В<севолод> В<ячеславович> Иванов пишет: «Бухарин бывает у Горького на завтраке и остаётся у него на целый день до чая — в тот же день позже приедет Сталин со своей свитой. Мой отец как-то застал Бухарина и Горького за оживлённым разговором. Горький с воодушевлением объяснил ему, что они обсуждали план беспартийной газеты, которую будут издавать».
<…>
Начало особым, дружественным отношениям писателя и политика положила поездка Бухарина в 1922 г. в Германию … Бухарин лечился в том самом санатории и в то же самое время, когда там находился Горький. <…> …возможно, Ленин специально послал Бухарина в тот же санаторий, где лечился Горький, так как с писателем, уехавшим из России осенью 1921, всё же надо было помириться, чтобы иметь возможность каким-то образом влиять на его взгляды и его выступления в западной прессе, дабы добиться политического признания Советской России, а Бухарин обаятельный, блестящий собеседник, для этой цели подходил как нельзя лучше [СУРОВЦЕВА (II)].
Итак, можно подвести невеселый итог, свидетельствующий, в частности, и о прозорливости Горького, который еще в 1918 году, в полемике с Зиновьевым предсказывал:
Где нет уважения к человеку, там редко родятся и недолго живут люди, способные уважать самих себя.

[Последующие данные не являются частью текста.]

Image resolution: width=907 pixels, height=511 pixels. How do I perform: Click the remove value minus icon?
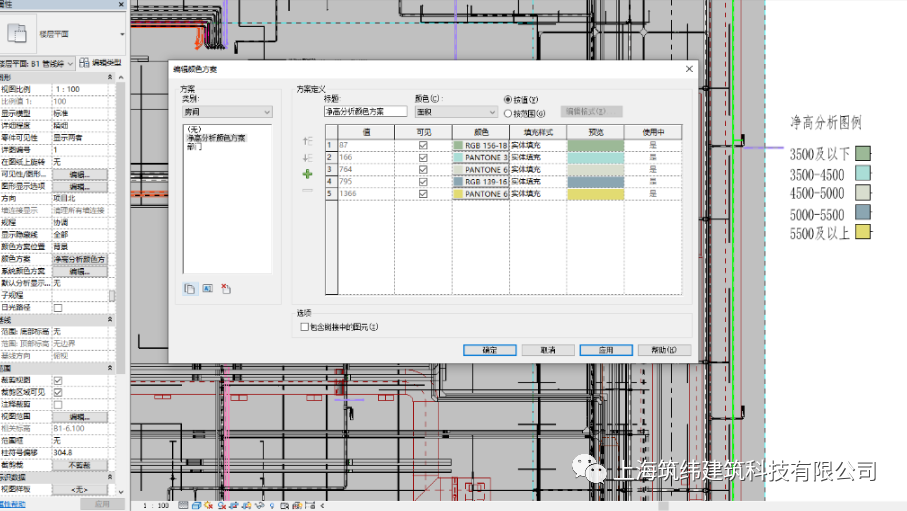(x=307, y=190)
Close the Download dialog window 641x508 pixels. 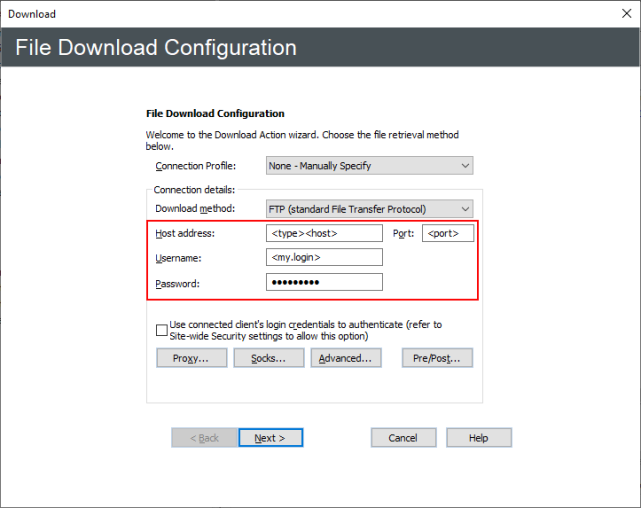[x=625, y=14]
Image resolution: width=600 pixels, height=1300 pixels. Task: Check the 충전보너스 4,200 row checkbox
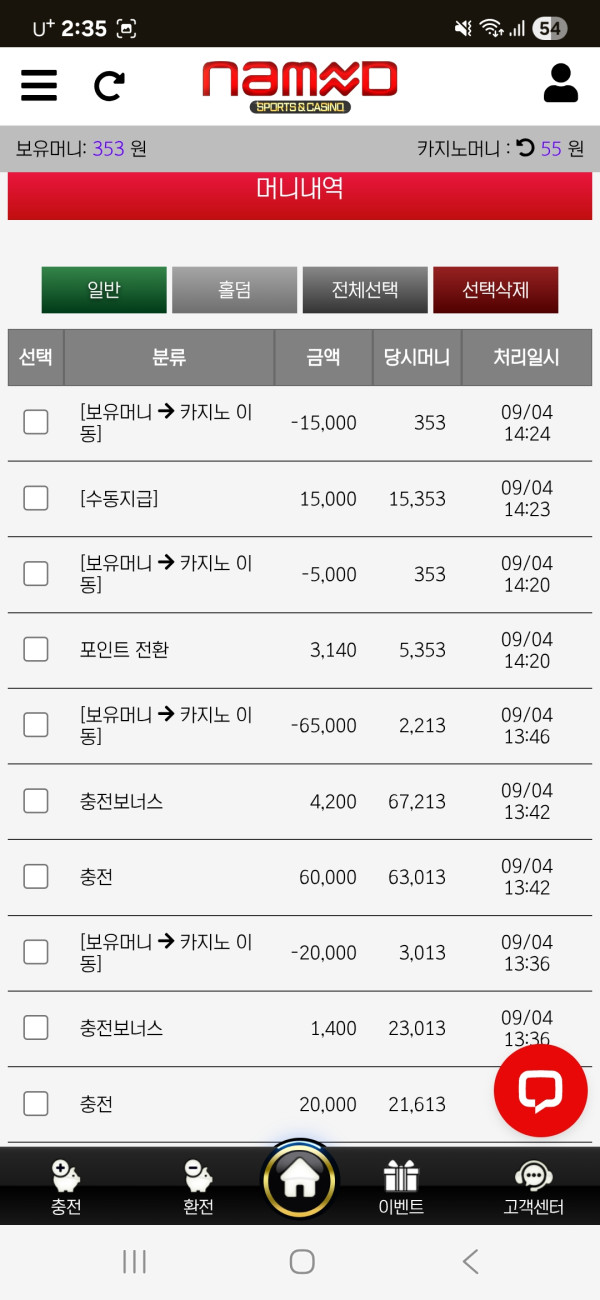tap(36, 801)
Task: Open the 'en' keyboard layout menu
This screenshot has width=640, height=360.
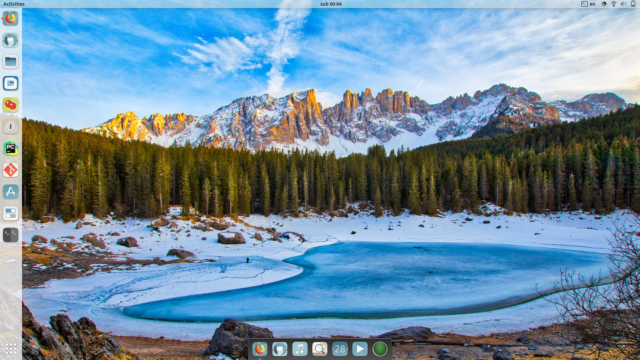Action: click(592, 4)
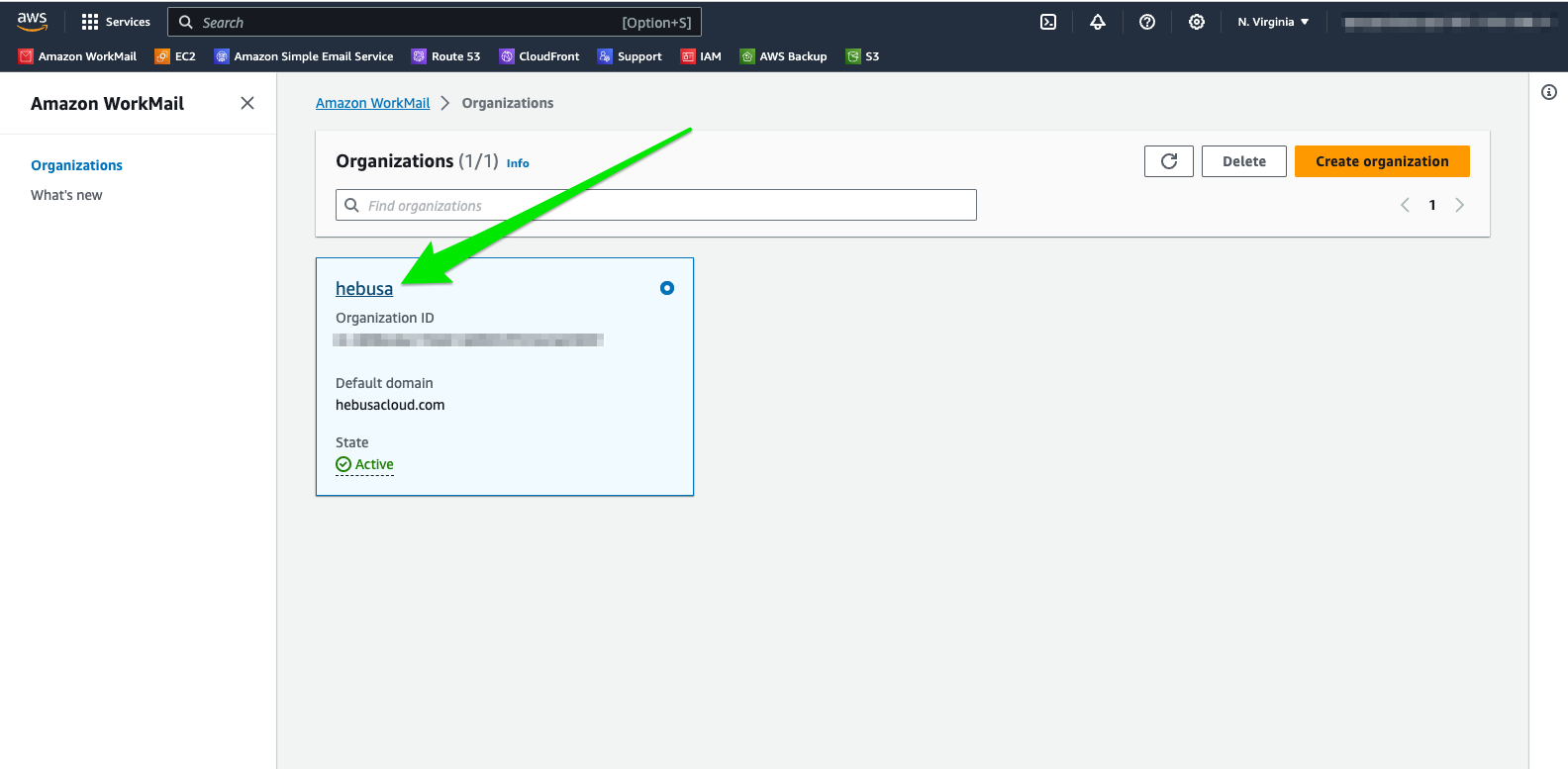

Так оно, увы, и случилось. Все вельможные друзья Горького в начале 1930 годов — т. е. к моменту, когда он сам окончательно переселился в СССР, оказались в опале и писатель сам уже выступал в качестве «крыши», всеми силами стараясь отвести от их голов карающий меч нового Верховного Владыки. Усилия Горького, пока он был жив, конечно же, сдерживали намерения Сталина физически расправиться с его друзьями-приятелями, которых он считал своими заклятыми врагами. Но как только Горького не стало, все они были уничтожены.